Zélie : Qu’est-ce que le consentement amoureux et sexuel ?


Flavie Taisne : C’est un exercice du discernement, dans un premier temps de façon intérieure. Il s’agit d’être à l’écoute de ce que l’on vit intérieurement : pensées, émotions et sensations. Dans un second temps, c’est l’expression d’un choix libre et conscient.


Par exemple, je peux vivre des émotions fortes sur le plan amoureux, mais percevoir, dans cette relation, quelque chose qui ne serait pas bon pour moi. La relation ne serait pas en cohérence avec ce que je veux vivre, l’aveuglement émotionnel m’empêcherait de consentir.


Pour pouvoir faire une expérience pleine et entière, librement consentie, il est important de vivre un alignement entre l’attirance physique, la vibration émotionnelle et la décision libre. Cela permet de poser un choix en conscience ! On peut choisir de poser une action, ou non. On se sent alors en harmonie avec ses choix.


Dans la vie de couple au quotidien, est-il possible de prendre ce temps de réflexion à chaque geste amoureux ?


J’aime bien l’image de la personne comme le commandant en chef d’un théâtre d’opérations. Les informateurs de terrain, ce sont les pensées, les sensations et les émotions. Elles apportent chacune leur intérêt spécifique - par exemple, dans une situation potentiellement dangereuse, ce que je me dis de la situation peut déclencher l’émotion de peur, qui va se manifester dans une sensation d’accélération du rythme cardiaque ; c’est alors mon discernement qui va évaluer si le danger est réel ou supposé et me permettre de poser un choix libre et éclairé !


Je vais récolter les informations, les traiter, mais ce ne sont que des informations : c’est moi qui vais prendre une décision. Ainsi, je reste maître du jeu et je gagne en liberté. C’est un entraînement régulier à effectuer, par une observation fréquente de ce que je pense, de ce que je ressens, de ce que je sens.

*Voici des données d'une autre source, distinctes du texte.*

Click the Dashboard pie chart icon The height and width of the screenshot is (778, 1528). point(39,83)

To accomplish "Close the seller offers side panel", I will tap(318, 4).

Les représentations que l’on a du couple et de la sexualité montrent une fluidité et une immédiateté dans la relation, basées sur l’élan pulsionnel ou émotionnel, mais il y a peu de manifestation du rôle du discernement - lieu du consentement. On peut sembler perdre cet espace de liberté. Pourtant, mieux vaut prendre le temps dont on a besoin. En effet, poser un geste engage la personne. On peut toujours faire machine arrière : « Attends, cela va trop vite pour moi », « Je ne suis pas sûr », « J’ai besoin d’un moment ».


Récemment, j’ai revu le film Pearl Harbor, dans lequel, au début, le héros vit un conflit intérieur face à sa petite amie. Les circonstances, ses sentiments et son désir pour elle le poussent à vouloir passer la nuit avec elle, mais il sent qu’ils ne sont peut-être pas prêts à cela. J’ai trouvé beau qu’il s’autorise ce discernement, preuve de l’exercice de sa liberté intérieure quel que soit son choix au final.


Donner son consentement - en se sentant libre de dire oui ou non -, n’est-ce pas aussi se respecter soi-même, et respecter l’autre ?


Pour moi, il n’y a pas d’amour véritable sans respect profond de la liberté. J’ai entendu un jour quelqu’un dire : « Nous avons déjà échangé nos consentements le jour de notre mariage » ; il ne s’agit pas, le jour du mariage, de dire oui à tout ! Il est vrai que le mariage est une alliance où les deux époux se donnent l’un à l’autre. Cependant, cette alliance a pour cœur la liberté et le respect de chaque conjoint. Nous choisissons chaque jour et chaque instant comment nous vivons notre amour.


Il est également important, comme je le souligne dans mon livre Aimer de tout son corps, de se défaire des injonctions et des normes extérieures. Se dire : « C’est important de faire tel acte dans un couple » ou « Il faut faire telle chose » n’est pas pertinent. Ce qui est important, c’est : « Est-ce que cela a du sens pour moi de poser cet acte ou d’accueillir cette proposition ici et maintenant ? Est-ce que cela fait grandir notre amour, dans le respect de ma liberté et de celle de l’autre ? »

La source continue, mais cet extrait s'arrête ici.